Recent discovery has shown that scientists have genetically-modified cherry tomatoes to make them easier to grow and with future applications could make them more viable for indoor farming and space travel. The scientists, working out of Cold Spring Harbor Laboratory, used a gene-editing technology called ‘CRISPR’ to make changes to three key genes within the cherry tomatoes’ Deoxyribonucleic Acid (DNA). What it means is that two of those genes are responsible for when the plant stops growing and starts flowering and fruiting while the third controls the length of the plant’s stem.
CRISPR stands for Clustered Regularly Interspaced Short Palindromic Repeats, which are the hallmark of a bacterial defence system that forms the basis for CRISPR-Cas9 genome editing technology. Medline Plus stated that genome editing, which is also known as gene editing, refers to a group of technologies that give scientists the ability to change an organism’s DNA by allowing genetic material to be added, removed, or altered at particular locations in the genome. The implication of the effort on the cherry tomatoes makes the end result to yield more compact cherry tomato plant that grows in clusters, like grapes, and also more quickly than unmodified cherry tomatoes, in only about 40 days.
These changes make the tomatoes easier to grow in smaller, controlled spaces, like indoor farms, urban rooftop farms, and even spaceships. Findings by the scientists were published in a paper in Nature Biotechnology, suggesting that the immediate application of these modified crops is that they could prove to be more viable, as human-caused pollution makes farming land more limited and introduces challenges for crops. “This demonstrates how we can produce crops in new ways, without having to tear up the land as much or add excessive fertilizer that runs off into rivers and streams”, this was the opinion of a plant biologist, Zach Lippman, who disclosed that adding that, this is “a complementary approach to help feed people locally and with a reduced carbon footprint”.
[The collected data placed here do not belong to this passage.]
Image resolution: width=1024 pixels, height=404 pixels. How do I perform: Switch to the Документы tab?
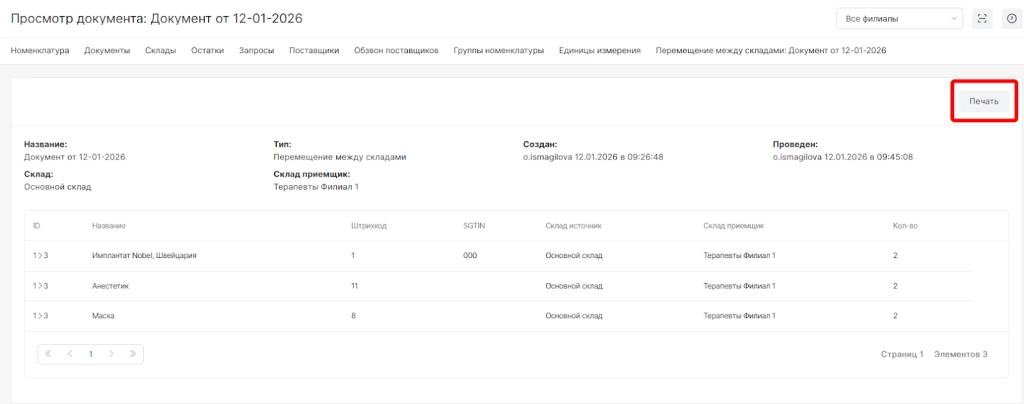point(107,50)
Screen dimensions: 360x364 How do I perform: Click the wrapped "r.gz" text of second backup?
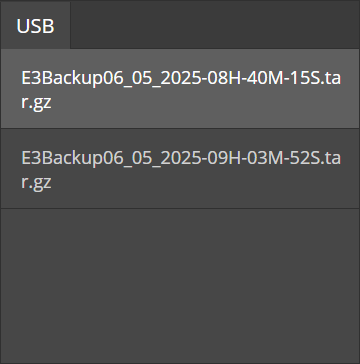point(36,183)

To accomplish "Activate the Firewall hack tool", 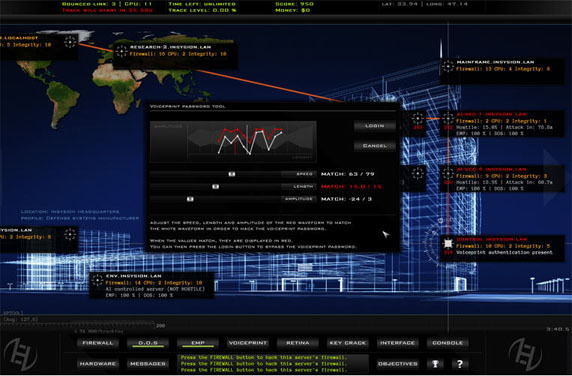I will point(97,343).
FarmingFarmersFarms had reported in the stories, ‘How Biotech can enhance potato value chain’ and ‘Modernising agriculture’ that Biotech potatoes can equally display significant yield advantage of over 300% when compared to conventional varieties without the application of fungicides while such technology had been found to be a transformative force in modernising Nigerian agriculture, addressing challenges and unlocking new possibilities.